Twitter’s new owner, Elon Musk, has begun his first week in charge of the microblogging platform with a number of immediate changes.
It has been reported that Musk intends to axe one-quarter of Twitter’s 2,000 strong workforce in a first round of layoffs.
This is down from the 75 percent of jobs he reportedly told investors he planned to cull, but still a quarter of job cuts suggests that close to 2,000 people at Twitter could soon lose their jobs.
And some of the jobs losses have already begun.
Just after he closed the deal late last Thursday, Musk fired a number of top Twitter executives, including CEO Parag Agrawal, CFO Ned Segal, and Vijaya Gadde, the head of legal policy, trust and safety.
Both Agrawal and Segal were reportedly still in Twitter’s San Francisco headquarters when the deal closed and the two men were escorted out of the building.
CNN reported that Agrawal, Segal, and Gadde would have received a large chunk of that money even if they had stayed on board under the new ownership.
Now it seems that they and other shareholders will receive payouts from Musk after he bought their shares for $54.20 each.
Agrawal, who only assumed the CEO title a little less than a year ago, had the smallest stock holdings of the three, CNN reported: namely 155,000 shares worth $8.4 million at the price Musk paid.
Segal is to get $22 million for the 406,000 shares he owns, while Gadde will walk away with $34.8 million for her 642,000 shares.
But they also receive “Golden Parachute Compensation” in the merger agreement approved by shareholders, CNN reported. That includes a year’s base pay – $1 million for Agrawal and $600,000 each for Segal and Gadde. They also will get a year of health insurance, worth about $73,000 among the three.
The most lucrative part by far is the accelerated vesting of stock they stood to receive in the future but had not yet qualified for, CNN reported.
That will end up being worth $56.4 million for Agrawal, $43.8 million for Segal and $19.4 million for Gadde.
Another firing by Musk was Twitter’s entire board of directors, leaving him as the sole director of the platform, according to a filing on Monday.
“On October 27, 2022, and as a result of the consummation of the Merger, Mr. Musk became the sole director of Twitter,” the filing stated. “In accordance with the terms of the Merger Agreement, effective as of the effective time of the Merger, the following persons, who were directors of Twitter prior to the effective time of the Merger, are no longer directors of Twitter: Bret Taylor, Parag Agrawal, Omid Kordestani, David Rosenblatt, Martha Lane Fox, Patrick Pichette, Egon Durban, Fei-Fei Li and Mimi Alemayehou.”
Baroness Martha Lane Fox is currently president of the British Chambers of Commerce.

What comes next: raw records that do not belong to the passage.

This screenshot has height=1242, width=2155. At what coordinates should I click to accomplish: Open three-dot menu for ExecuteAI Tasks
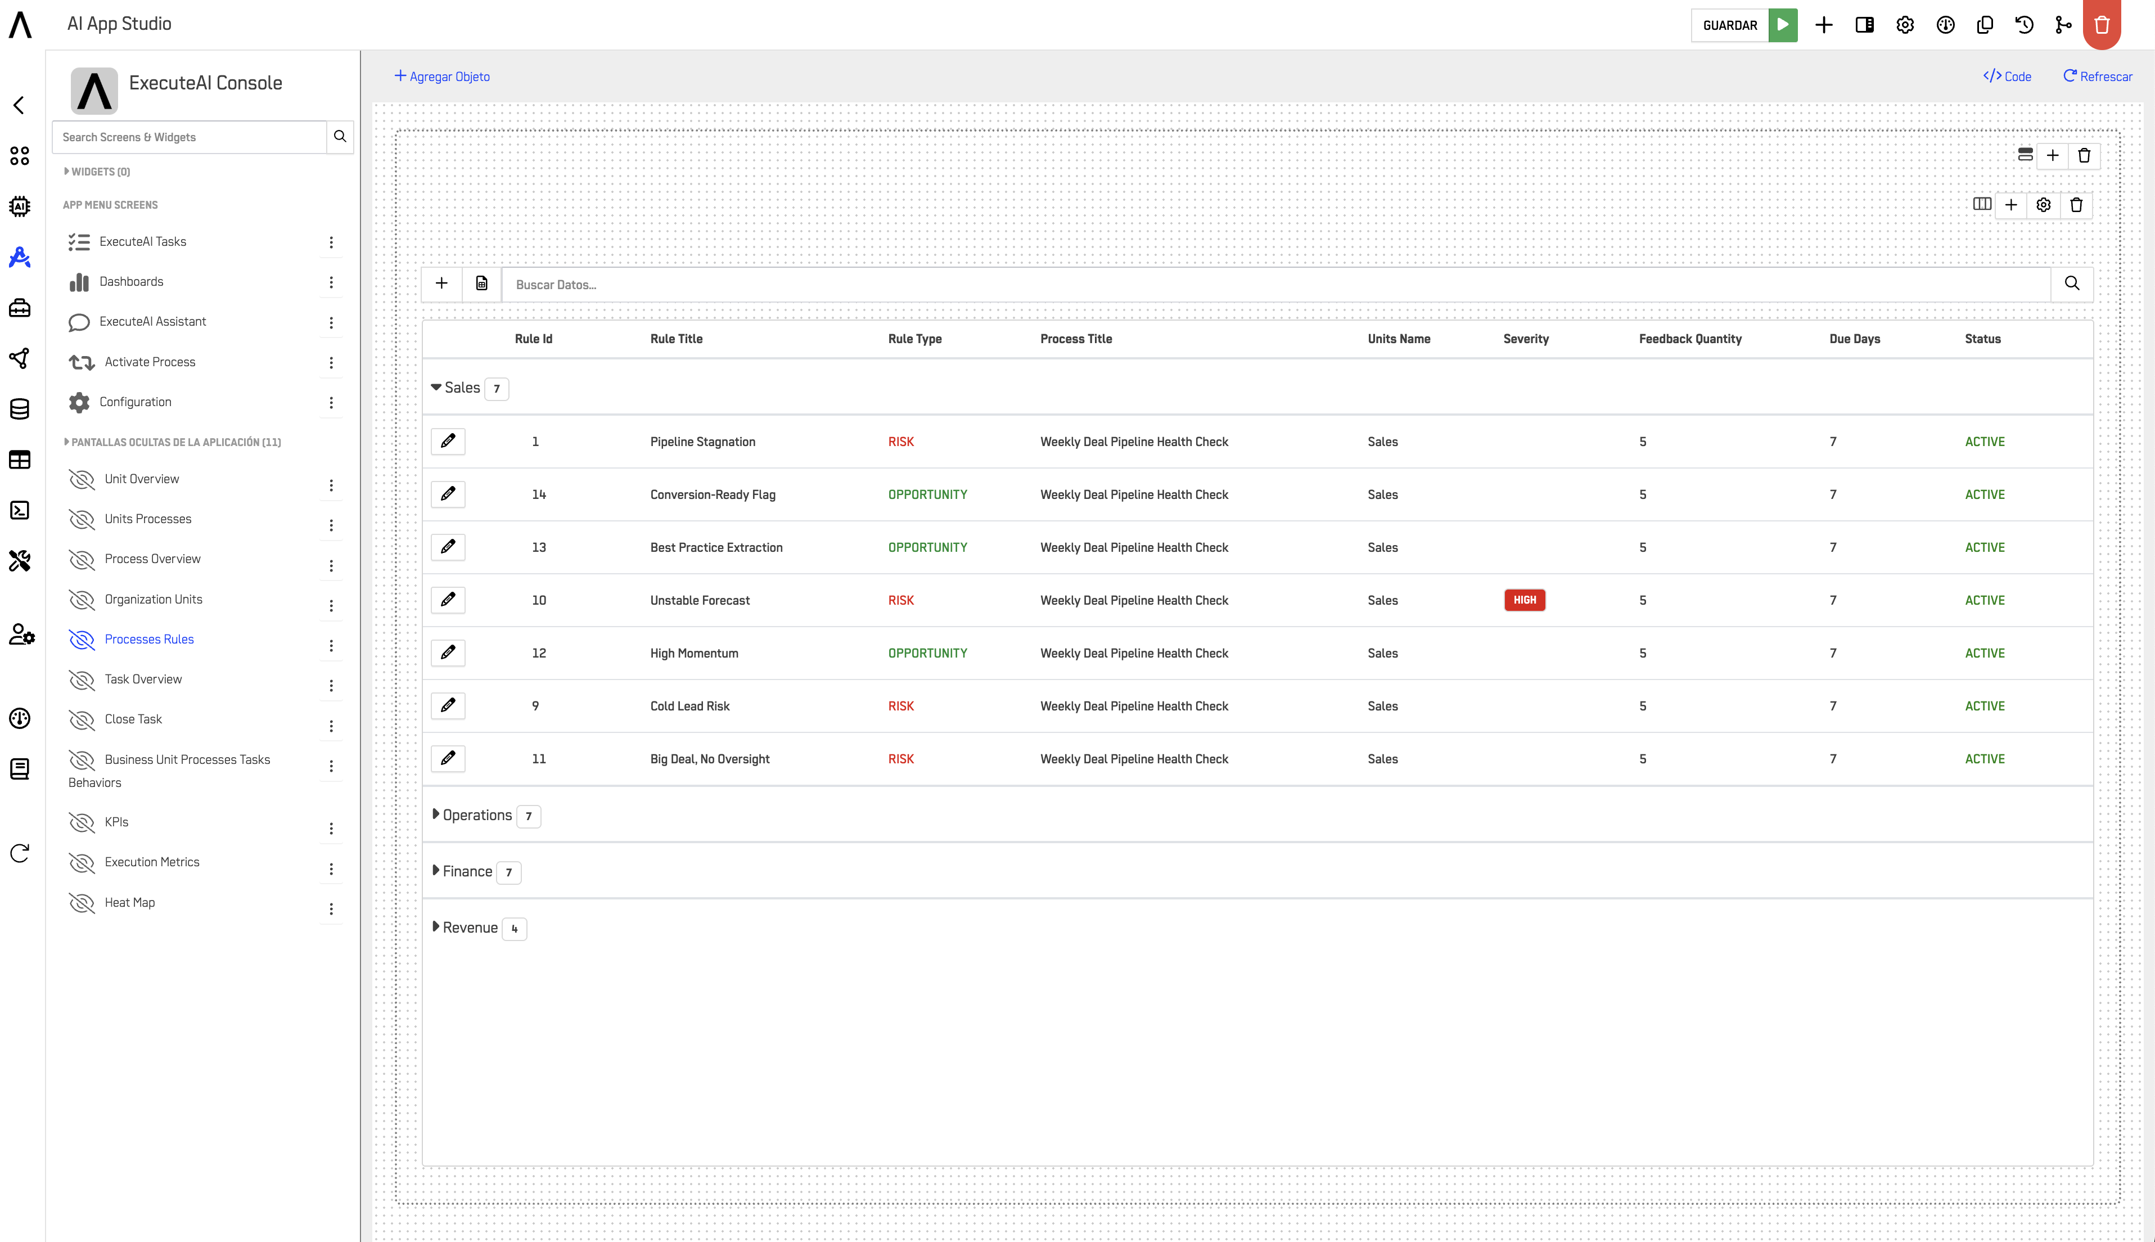(331, 242)
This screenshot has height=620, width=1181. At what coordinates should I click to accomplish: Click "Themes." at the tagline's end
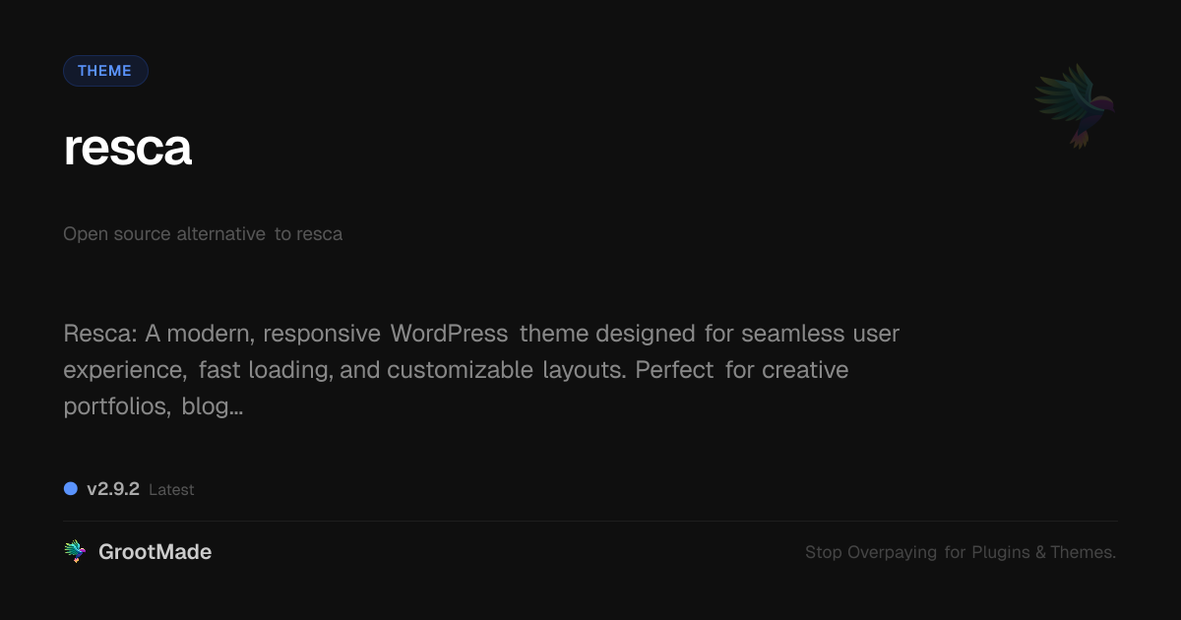pos(1083,552)
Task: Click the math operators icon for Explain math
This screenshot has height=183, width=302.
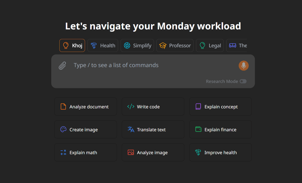Action: (63, 152)
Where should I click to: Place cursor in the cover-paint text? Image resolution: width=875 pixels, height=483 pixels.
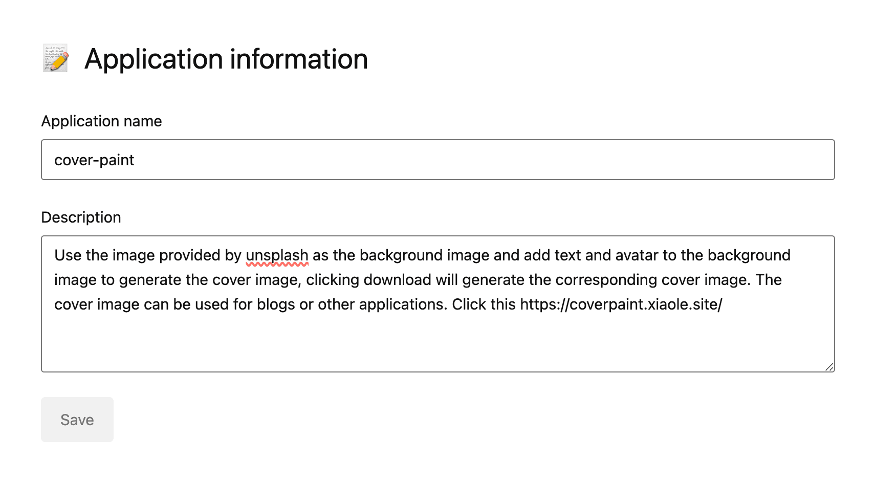(x=94, y=160)

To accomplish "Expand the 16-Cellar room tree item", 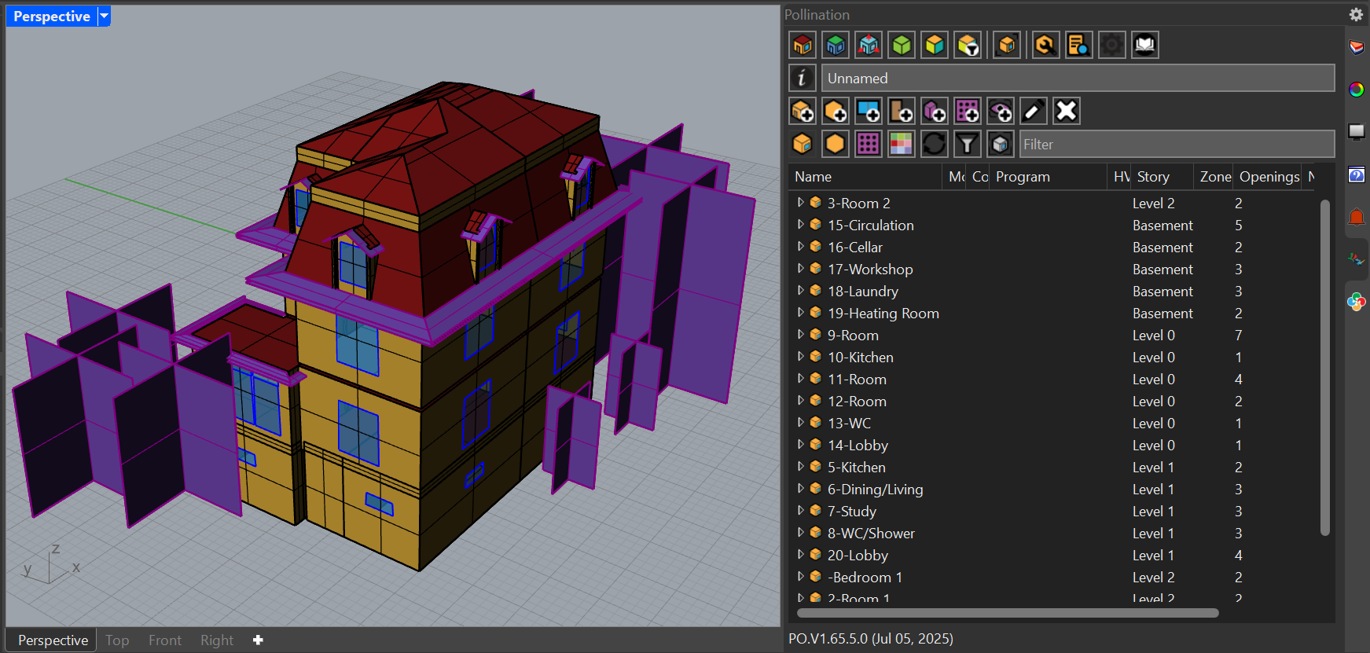I will click(x=800, y=247).
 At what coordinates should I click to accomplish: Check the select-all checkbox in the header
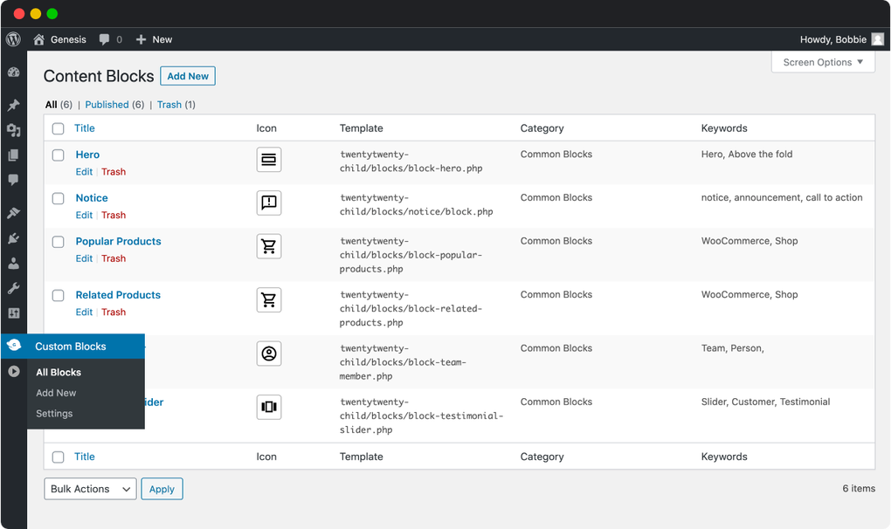(x=58, y=128)
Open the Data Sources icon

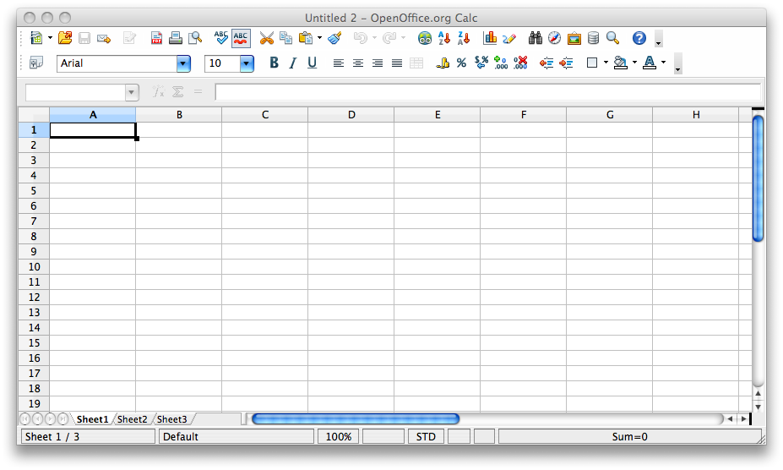(593, 38)
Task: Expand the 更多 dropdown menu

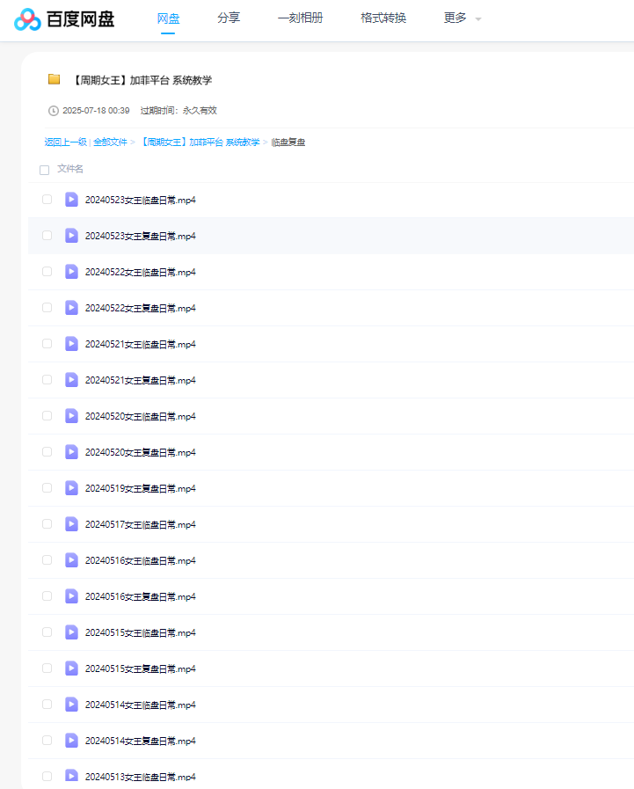Action: [x=455, y=18]
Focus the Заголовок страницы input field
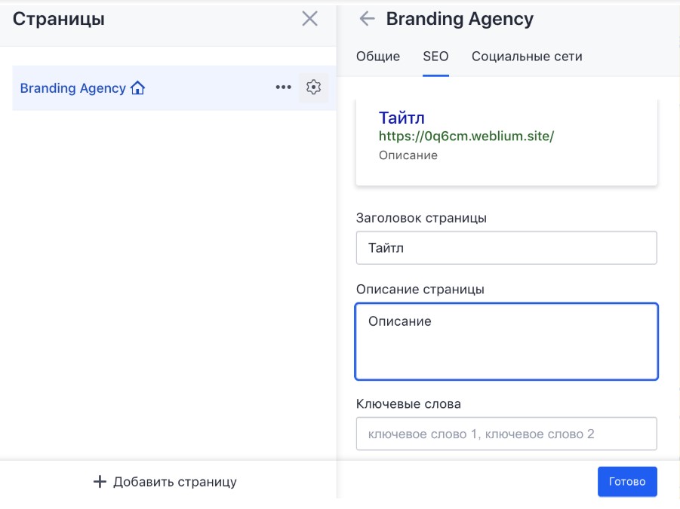 pyautogui.click(x=506, y=247)
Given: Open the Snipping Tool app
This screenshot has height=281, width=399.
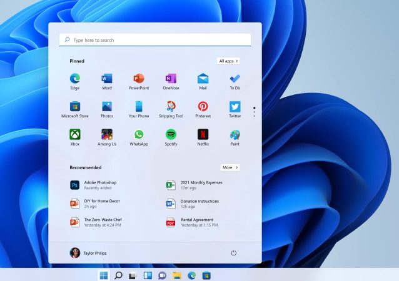Looking at the screenshot, I should [x=171, y=107].
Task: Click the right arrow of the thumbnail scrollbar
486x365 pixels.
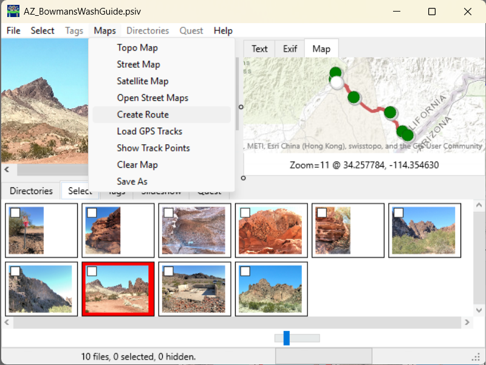Action: (468, 322)
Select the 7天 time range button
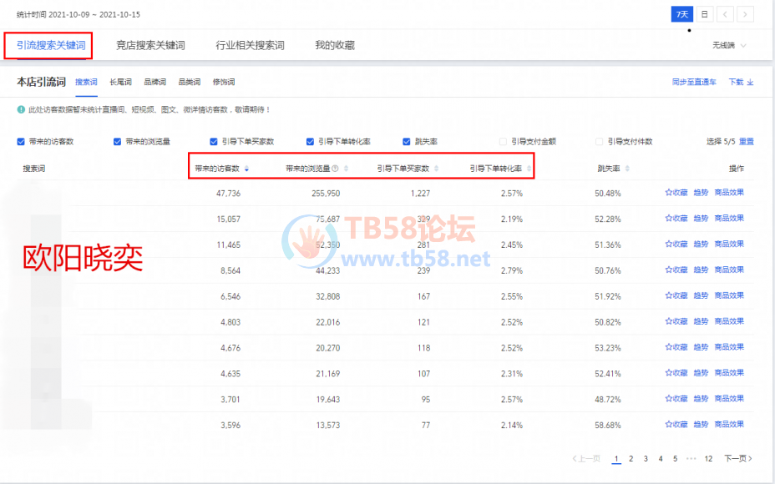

Elon Musk is currently the CEO of four firms, but now he has also confirmed in another filing that he is the CEO of Twitter, although this may not be a permanent role.
Elon Musk is already CEO of Tesla and SpaceX.
But he is also the defacto CEO of two other firms, namely brain-chip startup Neuralink and tunneling firm the Boring Company.
Musk has previously confirmed the “blue check mark” verification scheme on Twitter is being revamped, following reports that the company could charge users (up to $20 per month) to be verified.
Musk responded to a tweet from author Stephen King that he would not be willing to pay $20 a month to keep the verified badge on Twitter.
Musk replied: “We need to pay the bills somehow! Twitter cannot rely entirely on advertisers. How about $8?”
King later replied to the usual Twitter trolling comments about his post. “It ain’t the money, it’s the principle of the thing.”
Elon Musk has a fine line to tread with Twitter, considering he is now in charge of its content moderation direction.
He has to satisfy advertisers that he will not completely relax the platform’s content moderation systems, despite touting himself as a “free-speech absolutist”.
In May this year Musk said he would reverse the morally wrong” and “stupid” permanent Twitter ban on former US president Donald Trump.
Trump has welcomed Musk’s takeover, saying the platform is now in “sane” hands.
Last week an internal report revealed Twitter is losing its most active users who are vital to the business.
These “heavy tweeters” account for less than 10 percent of monthly overall users but generate 90 percent of all tweets and half of global revenue.
This is not just cases of celebrities ghosting their own Twitter accounts, but rather heavy tweeters switching to rival platforms such as Meta’s Instagram and ByteDance’s TikTok,
Musk will need to ensure that he keeps these heavy tweeters (such as Stephen King) onboard and engaged.